Em primeira análise, é notório que a omissão de orientação educacional nas escolas sobre a importância do transplante de órgãos, contribui para a falta de doadores.Para o educador brasileiro, Paulo Freire, ‘‘se a educação sozinha não pode mudar a sociedade, tampouco sem ela a sociedade muda’’. De maneira análoga, a educação é fundamental para a transformação social, e para isso é preciso investi-la para que possa observar um aumento significativo na quantidade de doadores espalhados pelo país.Logo, percebe-se, assim, que não é dado atenção ao pilar fundamental que sustenta o seio social.
Ademais, o modo como é autorizado a doação de órgãos se da pela família. De acordo com a Constituição Federal de 1988, mesmo se o doador, momento antes do óbito aderir, cabe a família efetivar o ato. Diante desse exposto, os parentes precisam tomar essa decisão, que precisa ser com urgência, no momento da dor sentimental, quando recebem a noticia da morte.Em suma, faz necessário a criação de políticas públicas que objetivam a vontade pessoal.
Fica evidente, portanto, que medidas são necessárias para resolver o empasse.
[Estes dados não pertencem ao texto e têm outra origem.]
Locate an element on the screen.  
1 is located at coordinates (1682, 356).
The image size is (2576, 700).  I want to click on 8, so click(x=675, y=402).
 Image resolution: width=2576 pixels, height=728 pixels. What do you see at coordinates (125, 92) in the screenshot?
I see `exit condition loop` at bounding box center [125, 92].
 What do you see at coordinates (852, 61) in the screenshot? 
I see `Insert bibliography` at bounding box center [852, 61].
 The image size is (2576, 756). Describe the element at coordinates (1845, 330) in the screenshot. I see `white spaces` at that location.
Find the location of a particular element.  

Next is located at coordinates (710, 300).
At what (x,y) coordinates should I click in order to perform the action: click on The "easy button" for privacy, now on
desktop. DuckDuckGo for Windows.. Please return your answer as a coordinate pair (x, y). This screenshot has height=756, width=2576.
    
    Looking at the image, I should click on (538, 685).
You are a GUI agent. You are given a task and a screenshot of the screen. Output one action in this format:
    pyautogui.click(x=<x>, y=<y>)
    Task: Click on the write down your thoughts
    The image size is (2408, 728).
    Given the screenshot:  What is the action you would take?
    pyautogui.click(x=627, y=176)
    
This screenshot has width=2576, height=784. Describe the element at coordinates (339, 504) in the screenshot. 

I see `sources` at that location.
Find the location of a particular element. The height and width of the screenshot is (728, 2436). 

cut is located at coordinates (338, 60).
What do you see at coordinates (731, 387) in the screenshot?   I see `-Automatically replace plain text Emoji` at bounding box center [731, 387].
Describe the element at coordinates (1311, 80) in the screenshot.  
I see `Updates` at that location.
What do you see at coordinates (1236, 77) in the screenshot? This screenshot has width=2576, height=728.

Para isso, urge ao Estado garantir ,com o apoio do Ministério da Educação, palestras e campanhas interativas com o uso de teatro e música, ministradas nas escolas com o intuito de aumentar o número de doadores pelo país.Cabe ainda, ao governo assegurar por meio da Lei, a legalização e o respeito da decisão individual de cedência, escrevendo nas cédulas de identificação, RG, ’’ eu sou um doador de órgãos’’ e anexando essa informação no sistema integrado de saúde, SUS. Assim, espera-se reduzir as filas de espera, e levar a esperança de uma vida nova para aqueles que necessitam.